Hamburger SV - 1. FC Nürnberg

0:2 (0:1)

HAMBURGER SV:

Schnoor;

Sandmann, Kurbjuhn;

Giesemann, Schulz, Strauß;

B. Dörfel, Pohlschmidt, Seeler, Peltonen, G. Dörfel

Trainer: Gawliczek

Karten: ---

Tore: ---

1. FC NÜRNBERG:

Wabra;

Hilpert, Popp;

Ferschl, Wenauer, Leupold;

Allemann, Flachenecker, Brungs, Strehl, Volkert

Trainer: Csaknady

Karten: ---

Tore: 0:1 Strehl (17.), 0:2 Brungs (66.)

-

Schiedsrichter: Baumgärtel

Zuschauer: 15.000

Besondere Vorkommnisse: Keine

Spielbericht aus der FCN Vereinszeitung Nummer 4 vom April 1966

Aus Hamburg zwei Punkte entführt

Bei unfreundlichem „Aprilwetter" begann der HSV mit stürmischen Attacken gegen das von Wabra hervorragend gehütete Clubtor. Es schien, als wollte er die 0:5-Vorspielniederlage mehr als wett machen. Aber schon nach einer Viertelstunde war klar, daß dieser HSV-Sturm trotz allem Eifer keine Bäume ausreißen würde. Selbst Uwe Seeler wurde an diesem Tage von dem nach längerer Pause wieder spielenden Leupold vollkommen abgemeldet. Der Nationalmittelstürmer machte praktisch keinen Stich gegen ihn.

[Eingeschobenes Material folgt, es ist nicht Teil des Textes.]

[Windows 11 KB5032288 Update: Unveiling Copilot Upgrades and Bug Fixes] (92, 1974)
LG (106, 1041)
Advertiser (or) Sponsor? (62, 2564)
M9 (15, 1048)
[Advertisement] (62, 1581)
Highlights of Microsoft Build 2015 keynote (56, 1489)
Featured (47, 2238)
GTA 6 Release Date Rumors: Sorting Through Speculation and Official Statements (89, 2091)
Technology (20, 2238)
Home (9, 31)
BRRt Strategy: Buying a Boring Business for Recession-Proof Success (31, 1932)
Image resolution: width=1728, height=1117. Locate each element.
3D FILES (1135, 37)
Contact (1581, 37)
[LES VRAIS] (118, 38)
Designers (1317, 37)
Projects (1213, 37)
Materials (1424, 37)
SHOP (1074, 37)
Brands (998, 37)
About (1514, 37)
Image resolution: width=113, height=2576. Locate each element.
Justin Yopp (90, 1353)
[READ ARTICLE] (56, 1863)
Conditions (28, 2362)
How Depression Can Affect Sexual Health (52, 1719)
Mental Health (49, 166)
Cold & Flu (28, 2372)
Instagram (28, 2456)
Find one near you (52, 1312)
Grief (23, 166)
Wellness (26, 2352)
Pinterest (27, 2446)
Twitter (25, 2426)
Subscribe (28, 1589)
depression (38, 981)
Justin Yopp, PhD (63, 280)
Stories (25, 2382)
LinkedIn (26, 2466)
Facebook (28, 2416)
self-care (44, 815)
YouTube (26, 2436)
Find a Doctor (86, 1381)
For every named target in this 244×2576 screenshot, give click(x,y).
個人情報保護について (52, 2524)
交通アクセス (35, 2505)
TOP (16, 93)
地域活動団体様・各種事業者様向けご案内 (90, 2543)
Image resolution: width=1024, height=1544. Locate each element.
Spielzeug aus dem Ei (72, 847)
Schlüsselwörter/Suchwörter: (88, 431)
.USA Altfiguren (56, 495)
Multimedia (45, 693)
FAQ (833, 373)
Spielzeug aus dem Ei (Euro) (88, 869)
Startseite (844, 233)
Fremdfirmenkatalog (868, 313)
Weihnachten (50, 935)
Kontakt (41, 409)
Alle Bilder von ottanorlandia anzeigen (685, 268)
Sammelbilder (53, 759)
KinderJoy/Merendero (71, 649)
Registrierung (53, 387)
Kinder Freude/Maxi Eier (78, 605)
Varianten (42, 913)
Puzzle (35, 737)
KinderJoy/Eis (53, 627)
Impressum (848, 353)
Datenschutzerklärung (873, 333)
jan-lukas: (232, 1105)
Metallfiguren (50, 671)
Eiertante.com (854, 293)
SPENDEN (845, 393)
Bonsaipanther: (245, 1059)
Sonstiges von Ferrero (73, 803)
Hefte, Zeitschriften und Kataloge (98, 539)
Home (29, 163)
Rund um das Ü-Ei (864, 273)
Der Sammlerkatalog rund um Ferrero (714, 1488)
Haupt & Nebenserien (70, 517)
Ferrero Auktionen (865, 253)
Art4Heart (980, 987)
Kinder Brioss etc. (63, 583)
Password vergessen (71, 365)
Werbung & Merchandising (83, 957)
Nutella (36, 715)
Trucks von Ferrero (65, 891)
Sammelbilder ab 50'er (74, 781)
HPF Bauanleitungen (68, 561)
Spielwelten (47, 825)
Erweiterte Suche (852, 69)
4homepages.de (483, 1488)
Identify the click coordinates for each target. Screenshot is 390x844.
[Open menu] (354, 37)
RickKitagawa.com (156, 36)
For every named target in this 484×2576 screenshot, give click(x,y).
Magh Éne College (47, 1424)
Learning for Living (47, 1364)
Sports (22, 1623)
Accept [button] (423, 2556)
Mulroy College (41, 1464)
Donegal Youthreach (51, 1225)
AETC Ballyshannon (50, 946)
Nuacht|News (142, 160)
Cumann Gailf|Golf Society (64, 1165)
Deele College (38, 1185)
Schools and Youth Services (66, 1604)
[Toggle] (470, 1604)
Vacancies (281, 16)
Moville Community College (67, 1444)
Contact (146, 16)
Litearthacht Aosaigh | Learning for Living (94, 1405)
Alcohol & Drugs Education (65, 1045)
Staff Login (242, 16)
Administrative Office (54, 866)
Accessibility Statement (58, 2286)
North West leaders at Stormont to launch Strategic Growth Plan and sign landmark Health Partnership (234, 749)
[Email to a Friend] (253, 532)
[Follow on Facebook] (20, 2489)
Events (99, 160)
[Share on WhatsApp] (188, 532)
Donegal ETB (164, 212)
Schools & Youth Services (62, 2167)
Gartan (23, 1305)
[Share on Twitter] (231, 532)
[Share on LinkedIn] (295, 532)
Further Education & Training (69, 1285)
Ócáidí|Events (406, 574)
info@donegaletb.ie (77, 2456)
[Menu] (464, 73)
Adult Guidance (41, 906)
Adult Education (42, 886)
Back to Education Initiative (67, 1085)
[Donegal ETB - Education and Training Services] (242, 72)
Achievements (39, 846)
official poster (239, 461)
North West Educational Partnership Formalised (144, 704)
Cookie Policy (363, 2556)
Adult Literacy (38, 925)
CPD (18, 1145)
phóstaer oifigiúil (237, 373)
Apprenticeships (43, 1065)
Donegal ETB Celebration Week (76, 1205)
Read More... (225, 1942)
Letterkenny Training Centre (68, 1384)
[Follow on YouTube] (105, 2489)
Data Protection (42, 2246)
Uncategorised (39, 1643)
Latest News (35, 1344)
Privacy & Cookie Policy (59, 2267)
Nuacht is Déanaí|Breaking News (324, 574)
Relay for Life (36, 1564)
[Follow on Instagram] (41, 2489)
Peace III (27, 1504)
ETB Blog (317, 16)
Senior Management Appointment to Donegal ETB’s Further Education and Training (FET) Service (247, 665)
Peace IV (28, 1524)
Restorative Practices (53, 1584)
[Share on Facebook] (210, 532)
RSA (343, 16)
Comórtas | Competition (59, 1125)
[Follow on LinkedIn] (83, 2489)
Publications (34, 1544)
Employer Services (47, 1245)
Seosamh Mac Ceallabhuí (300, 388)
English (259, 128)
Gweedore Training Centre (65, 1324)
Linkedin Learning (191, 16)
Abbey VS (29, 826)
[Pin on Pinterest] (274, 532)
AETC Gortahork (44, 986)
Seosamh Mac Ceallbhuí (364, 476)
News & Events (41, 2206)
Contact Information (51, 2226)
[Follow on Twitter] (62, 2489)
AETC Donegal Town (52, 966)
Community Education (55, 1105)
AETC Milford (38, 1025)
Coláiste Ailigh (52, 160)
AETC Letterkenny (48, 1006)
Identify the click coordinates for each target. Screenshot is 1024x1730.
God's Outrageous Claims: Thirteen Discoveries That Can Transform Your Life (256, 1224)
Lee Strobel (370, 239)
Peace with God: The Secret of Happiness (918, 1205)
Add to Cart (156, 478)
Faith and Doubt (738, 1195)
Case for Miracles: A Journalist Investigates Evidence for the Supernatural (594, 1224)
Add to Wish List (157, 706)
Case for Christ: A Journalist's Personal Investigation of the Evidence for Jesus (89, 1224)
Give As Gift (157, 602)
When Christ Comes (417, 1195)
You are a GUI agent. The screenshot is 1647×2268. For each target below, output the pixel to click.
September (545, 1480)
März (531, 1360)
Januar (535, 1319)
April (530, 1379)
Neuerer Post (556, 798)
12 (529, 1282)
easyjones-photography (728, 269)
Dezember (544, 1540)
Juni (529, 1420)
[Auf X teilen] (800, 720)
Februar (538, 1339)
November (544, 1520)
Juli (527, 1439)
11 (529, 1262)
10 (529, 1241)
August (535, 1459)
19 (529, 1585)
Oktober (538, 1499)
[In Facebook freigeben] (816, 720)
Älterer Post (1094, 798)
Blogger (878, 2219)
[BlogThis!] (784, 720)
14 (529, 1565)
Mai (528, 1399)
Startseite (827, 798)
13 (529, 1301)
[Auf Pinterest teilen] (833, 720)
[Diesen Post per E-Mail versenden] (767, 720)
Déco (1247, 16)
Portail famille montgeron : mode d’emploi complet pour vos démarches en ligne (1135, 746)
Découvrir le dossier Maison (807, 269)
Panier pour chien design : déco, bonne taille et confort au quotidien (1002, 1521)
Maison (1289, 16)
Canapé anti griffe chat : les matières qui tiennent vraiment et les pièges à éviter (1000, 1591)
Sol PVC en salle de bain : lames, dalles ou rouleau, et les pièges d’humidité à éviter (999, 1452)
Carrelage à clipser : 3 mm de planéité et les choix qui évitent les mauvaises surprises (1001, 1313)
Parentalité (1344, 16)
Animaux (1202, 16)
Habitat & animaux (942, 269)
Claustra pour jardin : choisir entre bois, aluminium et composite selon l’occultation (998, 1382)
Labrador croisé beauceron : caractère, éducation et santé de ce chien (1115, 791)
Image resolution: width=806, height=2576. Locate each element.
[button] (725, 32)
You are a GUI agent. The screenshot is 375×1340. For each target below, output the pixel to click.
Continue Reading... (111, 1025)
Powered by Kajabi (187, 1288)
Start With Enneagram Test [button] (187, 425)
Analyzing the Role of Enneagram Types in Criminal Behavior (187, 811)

Mit zunehmender Spieldauer kreuzten die Clubstürmer öfter vor Schnoors Gehäuse auf, wobei sich der bienenfleißige und äußerst bewegliche Mittelstürmer Brungs und der immer anspielbare und Übersicht verratende Heinz Strehl besonders auszeichneten. In der 17. Minute war es dann soweit: Volkert war nach innen gewechselt, gab einen Paß zu Strehl, der Schulz elegant aussteigen ließ und aus spitzem Winkel zum l :0 einkanonierte. In der Folge starteten die Hamburger wütende Gegenangriffe, die meist von den beiden schnellen Außen ausgingen, aber von der Nürnberger Hintermannschaft gut abgeblockt wurden. Hier bewährte sich vor allem Wenauer, der immer zur Stelle war, wenn es brenzlig wurde. Leider verletzte sich Volkert nach 30 Minuten am rechten äußeren Knöchel, so daß er nur mit halber Kraft weiterspielen konnte. Nach Seitenwechsel ergab sich fast das gleiche Bild wie zu Beginn des Spieles: Die Hamburger griffen teilweise mit 7 Mann an. Trotzdem hatten sie keine klare Torchance. Nur einmal vergab Seeler vom 11-Meterpunkt aus eine Gelegenheit zum Ausgleich kläglich.

Glücklicher operierte die Clubelf, wobei Alle-mann endlich einmal seinen Bewacher Kurbjuhn umging, Strehl in die Rechtsaußenposition schickte, der dann zu Brungs weiterleitete. Dieser ließ sich die Gelegenheit nicht entgehen und knallte das Leder aus kurzer Entfernung ins Torkreuz unhaltbar für den HSV-Schlußmann. Damit war das Spiel praktisch entschieden, wenn sich auch die Hamburger noch redlich mühten, das Ergebnis zu verbessern. Aber an diesem Tag stand die Nürnberger Abwehr eisern und der HSV-Sturm war einschließlich Seeler zu umständlich. Als der korrekt leitende Schiedsrichter Baumgärtel nach 90 Minuten das Treffen abpfiff, hatte der 1. FCN erstmals ein Bundesligaspiel gegen den HSV in Hamburg gewonnen.